Urteil – Mobilfunkversorgung vorrangig vor Naturschutz

Urteil

Theoretisch besitzt jeder Einwohner Deutschlands mindestens ein Handy. Für viele ist es nicht nur eine bequeme Alternative zu den Telefonzellen oder eine Telefon für den Notfall unterwegs, sie müssen überall erreichbar sein. Um diese Erreichbarkeit zu ermöglichen, arbeiten die Mobilfunkanbieter an einer lückenlosen Verfügbarkeit ihrer Mobilfunknetze. Aus diesem Grund investieren sie auch in die Mobilfunkmasten, die tatsächlich wie ein Netz das Land überziehen. Verlässt der Nutzer den Bereichen des einen, geht er möglichst nahtlos in den nächsten Versorgungsbereich, der sogenannten Mobilfunkzelle über.
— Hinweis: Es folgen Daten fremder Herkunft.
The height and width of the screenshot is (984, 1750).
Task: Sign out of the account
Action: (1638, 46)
Der Mobilfunknetzbetreiber E-Plus beabsichtigte, in der Nähe von Marburg einen solchen Mobilfunkmast aufzubauen. Der 40 Meter hohe und 1,50 breiten Funkmast sollte vier Stadtteile versorgen. Jedoch lag der geplante Standort in der Nähe eines Naturschutzgebietes. Das Landschaftsbild werde durch den Bau des Funkmastes gestört, klagte die Untere Naturschutzbehörde und schlug einen anderen Standort vor. Die Stadt Marburg verweigerte dem Mobilfunknetzbetreiber aufgrund dieser Einwände die Baugenehmigung.
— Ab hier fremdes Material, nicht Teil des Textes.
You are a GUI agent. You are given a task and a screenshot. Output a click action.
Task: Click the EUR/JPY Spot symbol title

Die 1. Kammer des Verwaltungsgerichts Gießen entgegnete jedoch, dass nur an diesem Standort gebaut werden könne. Denn nur so sei die Netzabdeckung aller vier Stadtteile gewährleistet. Die Verunstaltung des Landschaftsbildes sei nicht schwerwiegend genug und in diesem Fall zugute der öffentlichen Belange hinzunehmen. Und weil der Mobilfunkmast dank Einhaltung der Grenzwerte auch keine elektromagnetischen Felder verursache, müsse die Stadt Marburg den Bau genehmigen.